[Saved entries]
· · · ·
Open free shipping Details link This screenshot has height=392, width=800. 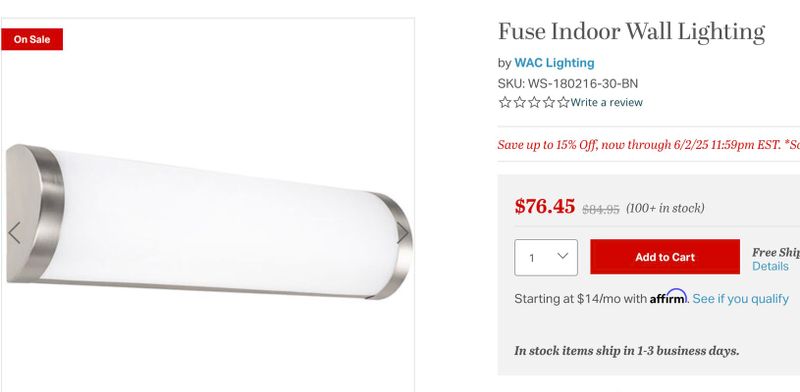click(x=770, y=266)

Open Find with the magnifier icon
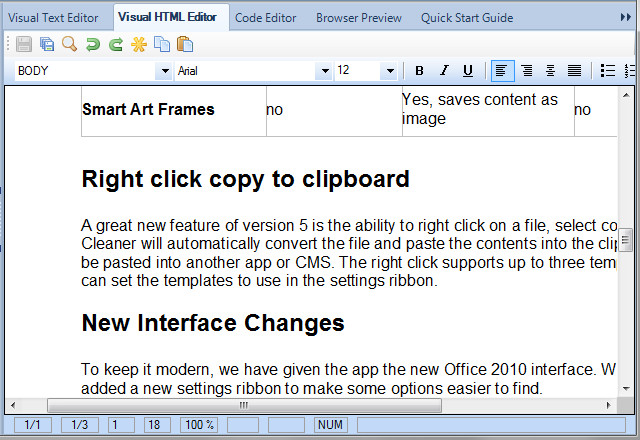(69, 44)
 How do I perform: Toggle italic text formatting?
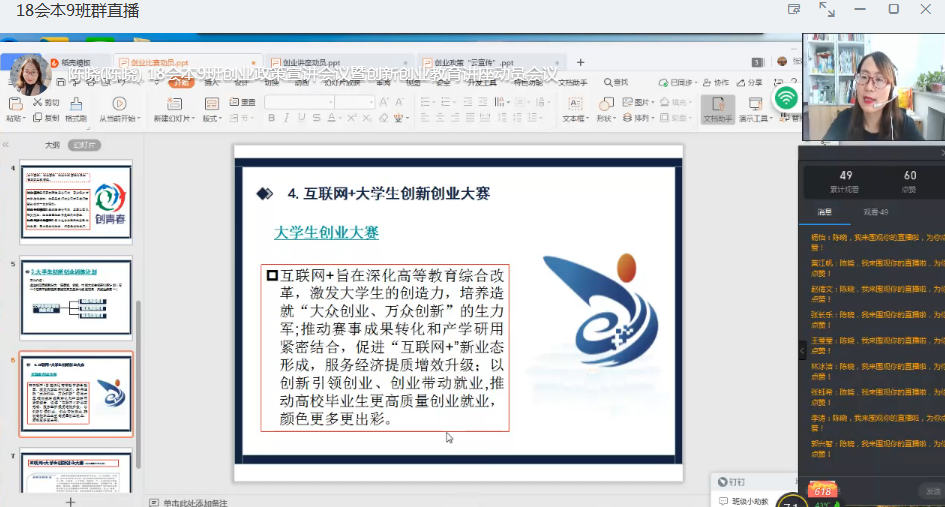pyautogui.click(x=286, y=118)
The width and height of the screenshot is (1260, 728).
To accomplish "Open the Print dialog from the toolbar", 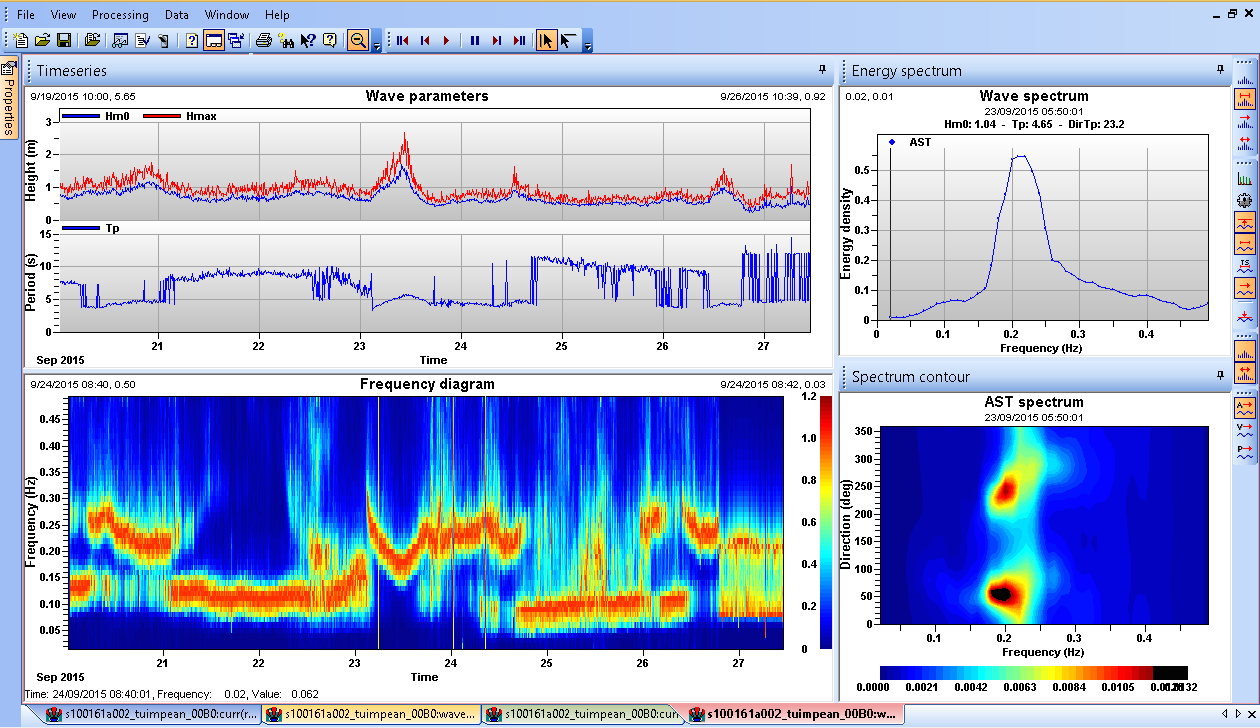I will 266,40.
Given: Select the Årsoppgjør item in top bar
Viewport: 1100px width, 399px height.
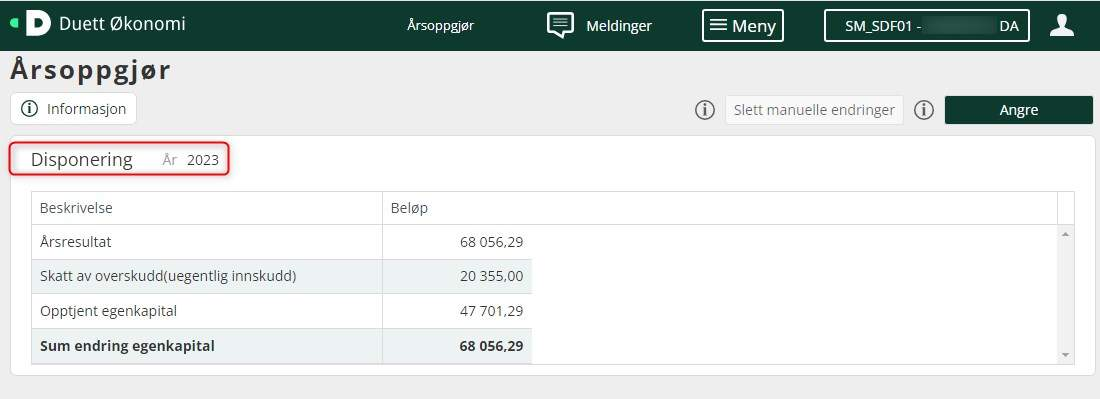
· · · ·
Action item: Every line from the one containing "Given: Select the Årsoppgjør item in top bar" through the end of the records is to be returned exactly, and those lines alone; pictures are dropped.

Completed exercise:
Given: Select the Årsoppgjør item in top bar
Viewport: 1100px width, 399px height.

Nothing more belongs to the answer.